Prompt -
Put the lines of the entries below into a Markdown table with the columns Row and Text, numbering each line and leaving out blank lines. Include only the lines from the one with "Task: Click the" up to and including the one with "This screenshot has width=357, height=222.".

Supplied material -
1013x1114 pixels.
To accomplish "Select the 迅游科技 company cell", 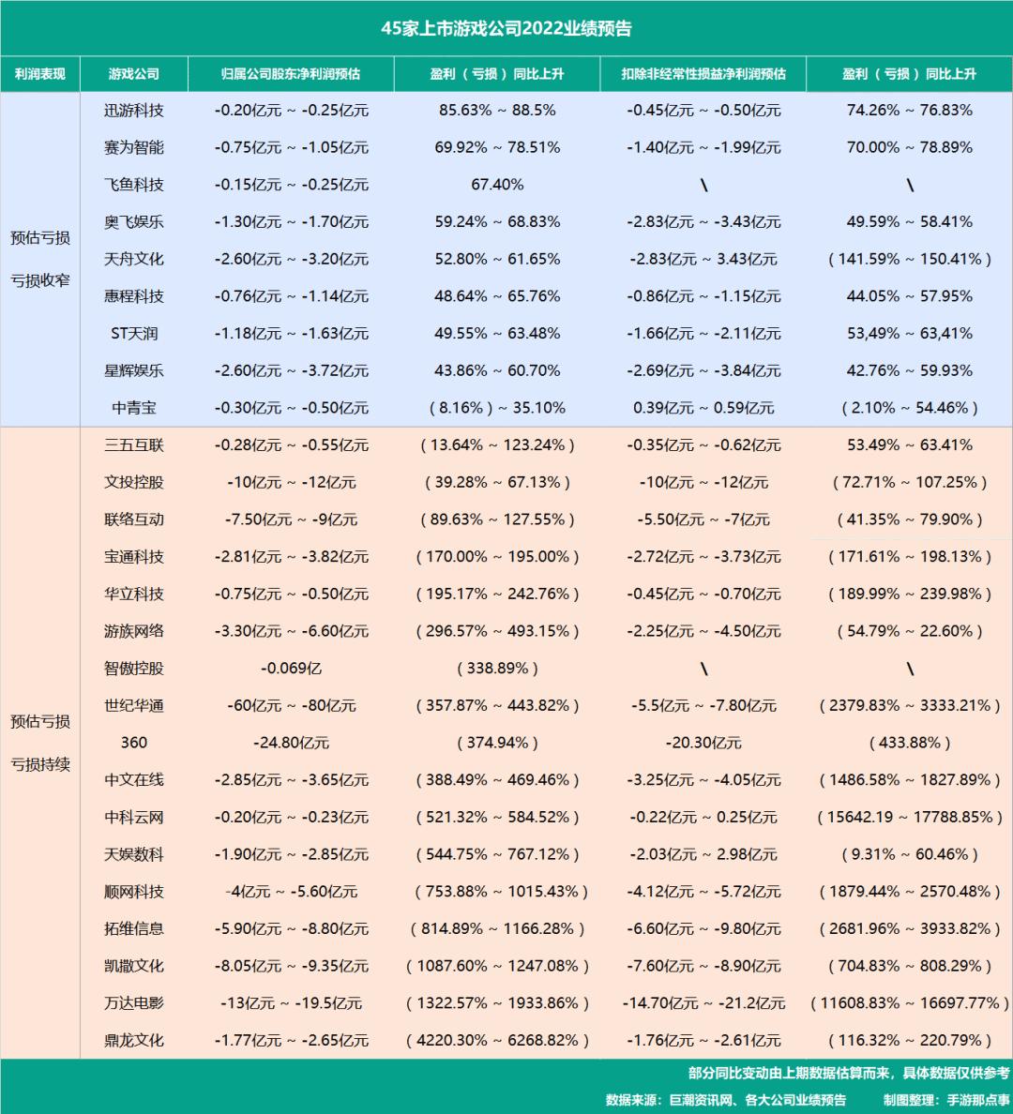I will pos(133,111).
* * *
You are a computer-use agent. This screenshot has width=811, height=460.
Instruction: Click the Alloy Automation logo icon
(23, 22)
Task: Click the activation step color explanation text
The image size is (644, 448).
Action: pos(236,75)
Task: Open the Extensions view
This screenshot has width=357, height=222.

Solution for this problem -
| Row | Text |
|---|---|
| 1 | Task: Click the activation step color explanation text |
| 2 | The image size is (644, 448). |
| 3 | Action: pos(236,75) |
| 4 | Task: Open the Extensions view |
| 5 | This screenshot has width=357, height=222. |